I know what I'm talking about when it comes to putting up with an unwelcome stranger in order to maintain a relationship with your parent. Dad's dead now, and I'm so glad I spent all the time I could with him when I still could. And he was FAR from perfect.

Lavenderandbrown · 01/06/2026 23:56

I’m wondering if you see your past differently now the affair has been brought out and they are in fact now a couple. How did your mum facilitate this affair…lying about her whereabouts? Acting as if boss(affair partner) was just the best boss ever? Did your dad’s career take a major detour or has he had to continue with a smile and an armor on working for the man secretly having sex with his wife? Was your mum unreliable or absentee or elusive whilst having the affair? did you have any idea your mum was so unhappy or do you think it was attention seeking or status seeking?

The deception is so demoralizing and painful irregardless of how old you are when a parental affair leads to divorce.

glaciercherry · 02/06/2026 04:23

Were you very close to her as a child?
And what about as an adult before this affair started?

You talk about the little girl in you crying out for her mum, so it sounds like there were unresolved issues before this affair of abandonment or feelings you wanted more emotional support or help from your mum than you got. Are there any underlying issues from before the affair or has this change only started since the affair?

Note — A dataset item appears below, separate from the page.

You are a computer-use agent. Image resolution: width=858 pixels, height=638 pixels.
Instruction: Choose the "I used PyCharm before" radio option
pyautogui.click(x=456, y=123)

The affair itself is obviously terribly hurtful and it’s understandable anyone feels deeply hurt when one parent hurts and betrays another like that, even though you’re not a child anymore and it’s not about you.

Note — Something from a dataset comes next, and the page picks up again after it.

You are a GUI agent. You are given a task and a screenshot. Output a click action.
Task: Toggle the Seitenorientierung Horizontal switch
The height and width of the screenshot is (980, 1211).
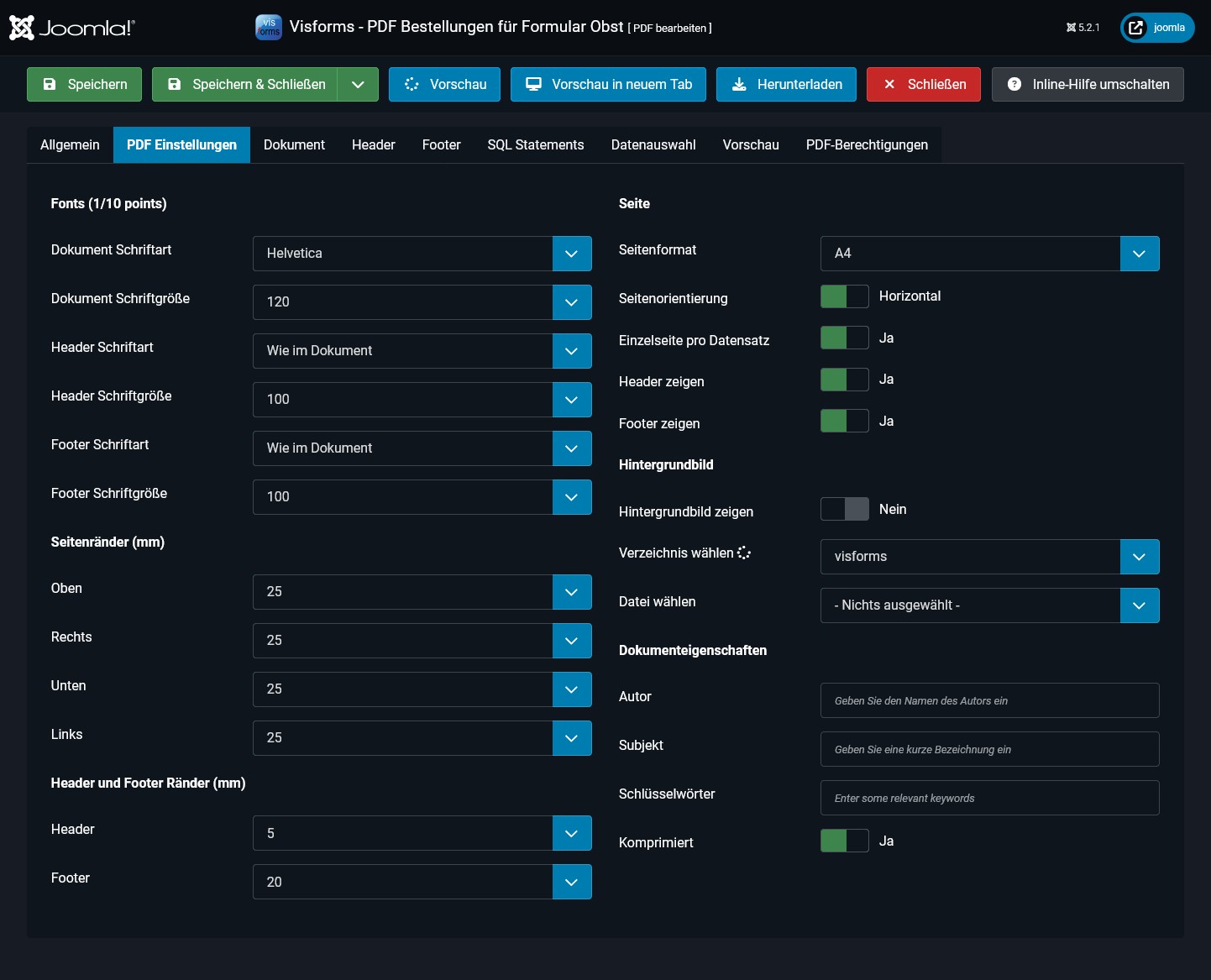tap(844, 296)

Your pain is understandable but the way you describe it makes me think that the issues started a long time ago and you’ve never got from your mum as much as you saw other people around you getting. I feel for you, a close relationship with your mum is something most of us want and thrive from.

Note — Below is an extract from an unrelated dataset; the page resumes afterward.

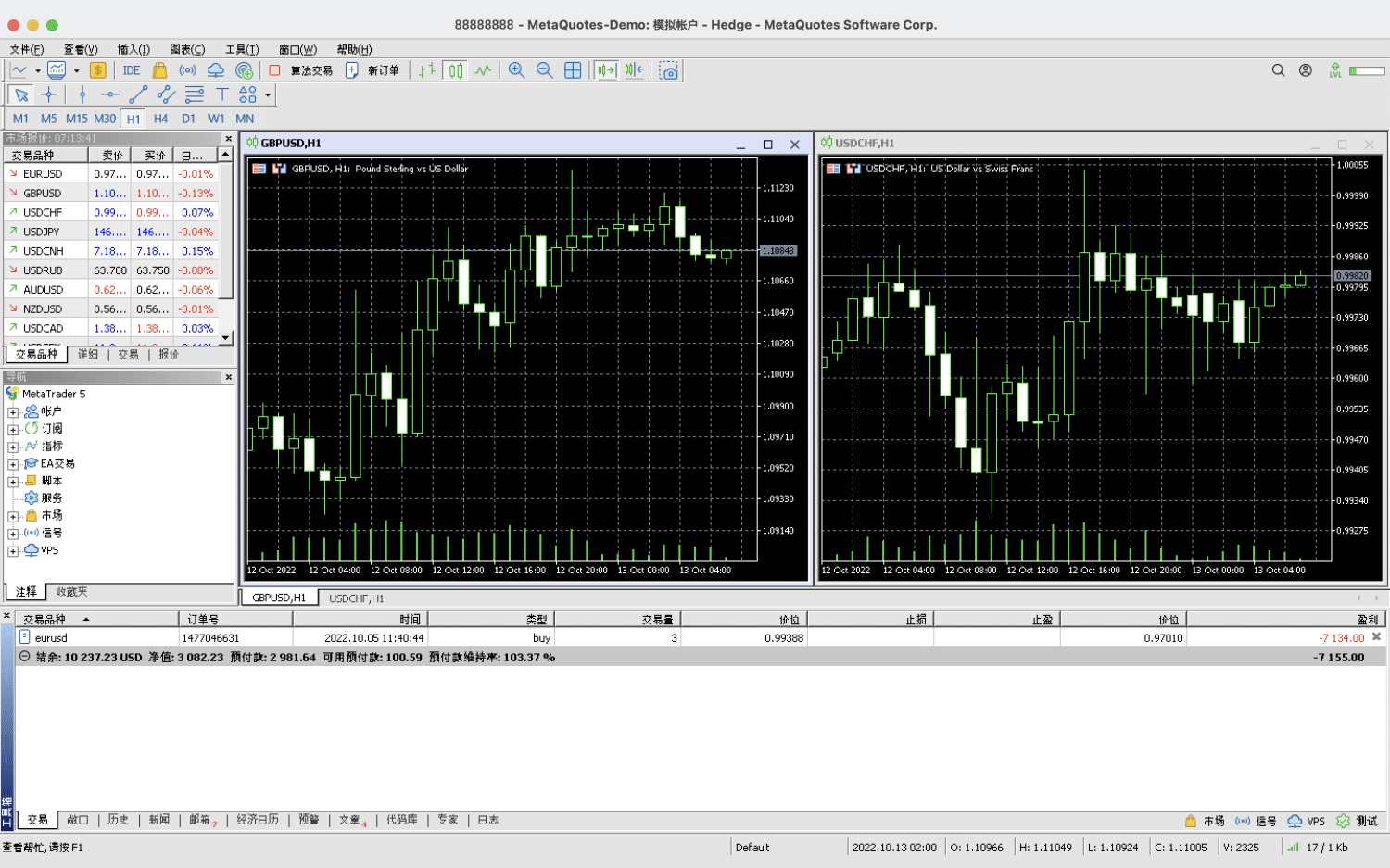
Task: Select the USDJPY row in Market Watch
Action: (x=42, y=232)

Bubblebathbefore8 · 02/06/2026 08:09

It’s tough, my mum left our family for another man when we were children. At the time it was awful, I felt abandoned.

I found comfort in that they had a long relationship, I got to know my Step Father very well, He and my Mum were well suited, far better than my Dad, they had a long, happy relationship.

Your DM has been with this man for a long time, I think that you to meet him again, as your Mum’s partner, go to their home. Otherwise there will always be the distance between you.

I hope that you feel better soon and your recovery goes well

PumpkinPieAlibi · 02/06/2026 17:53

NameChangeMay2026 · 01/06/2026 23:40

@PumpkinPieAlibi and others who think some PP aren't outraged enough about the affair: I don't think that anyone thinks this behaviour (adultery) is OK, but we are discussing OP's relationship with her mother, not the mother and father's relationship. There's no point focusing on the morals of her mother's affair. That ship has sailed. It's now up to OP how she wants to go forward.

If the OP was a person whose spouse had had an affair, PP would be much more judgemental about adultery. But it's the filial relationship that's the topic here.

Edited

I wasn't focusing on the morals of her mother's affair or her parents relationship. Other posters were projecting and doing that in an attempt to justify her mother's behaviour and THEN I made a comment as it feels like a presumptuous attempt to excuse adultery.

But anyway...

I stand by my original comment that deep down we all crave our parent's, especially our mother's affections and approval, and that it isn't surprising or shocking that OP feels hurt by her mum's behaviour.